LastVisitedPidlMRU

Overview

Evidence: LastVisitedPidlMRU
Description: Enumerate LastVisitedPidlMRU
Category: System
Platform: windows
Short Name: lstvstpidmru
Is Parsed: Yes
Sent to Investigation Hub: Yes
Collect File(s): No

Background

LastVisitedPidlMRU tracks which folder a user last visited when using a file open/save dialog for each application.

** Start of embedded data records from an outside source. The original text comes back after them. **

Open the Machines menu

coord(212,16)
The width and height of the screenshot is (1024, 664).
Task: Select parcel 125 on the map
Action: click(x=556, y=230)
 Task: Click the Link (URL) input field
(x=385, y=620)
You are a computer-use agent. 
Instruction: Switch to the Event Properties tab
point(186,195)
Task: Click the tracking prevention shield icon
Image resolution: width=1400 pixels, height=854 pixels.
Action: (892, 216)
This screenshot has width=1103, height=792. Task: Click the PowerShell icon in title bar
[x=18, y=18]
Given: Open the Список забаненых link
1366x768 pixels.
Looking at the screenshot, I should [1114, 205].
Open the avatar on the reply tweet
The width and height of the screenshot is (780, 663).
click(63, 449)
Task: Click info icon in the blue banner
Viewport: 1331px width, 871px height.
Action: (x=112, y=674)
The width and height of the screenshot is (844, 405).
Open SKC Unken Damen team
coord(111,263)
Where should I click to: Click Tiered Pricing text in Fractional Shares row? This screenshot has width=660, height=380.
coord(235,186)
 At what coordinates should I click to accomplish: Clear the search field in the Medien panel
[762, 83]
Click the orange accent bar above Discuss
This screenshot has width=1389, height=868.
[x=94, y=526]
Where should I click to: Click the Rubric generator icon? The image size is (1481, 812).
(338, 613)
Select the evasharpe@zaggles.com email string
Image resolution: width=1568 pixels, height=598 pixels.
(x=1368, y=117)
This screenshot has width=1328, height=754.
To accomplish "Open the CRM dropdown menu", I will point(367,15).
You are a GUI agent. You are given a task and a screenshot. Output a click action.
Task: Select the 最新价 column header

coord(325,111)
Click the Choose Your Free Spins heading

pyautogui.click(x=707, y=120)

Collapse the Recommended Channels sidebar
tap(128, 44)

This registry artifact creates an association between executables and the folders users accessed while using those applications.

This can reveal which folders users accessed with specific programs, including applications that may have been deleted or are suspicious.

Data Collected

This collector gathers structured data about lastvisitedpidlmru.

LastVisitedPidlMRU Data

Field	Description	Example
`KeyPath`	Registry key path	Software\Microsoft\Windows\CurrentVersion\Explorer\ComDlg32\LastVisitedPidlMRU
`LastWriteTime`	Registry key last write time	2023-10-15T14:30:00
`Value`	MRU value name	0
`Username`	User account name	user
`Path`	Folder path accessed	C:\Users\user\Documents\Confidential
`MRUPosition`	Position in MRU list	0
`RegPath`	Path to registry hive	Registry/ntuser.dat

Collection Method

This collector:

Collects user registry hives (ntuser.dat)
Searches for: Software\Microsoft\Windows\CurrentVersion\Explorer\ComDlg32\LastVisitedPidlMRU
Parses MRUListEx binary data
Decodes shell item list data using libfwsi
Extracts folder paths and application associations
Orders by MRU position

Forensic Value

LastVisitedPidlMRU reveals application-specific folder access and can connect executables to data locations. Investigators use this data to identify which folders were accessed by specific programs, detect malware accessing sensitive directories, track file dialog operations, correlate applications with data access, prove application interaction with specific folders, and identify suspicious application-folder associations.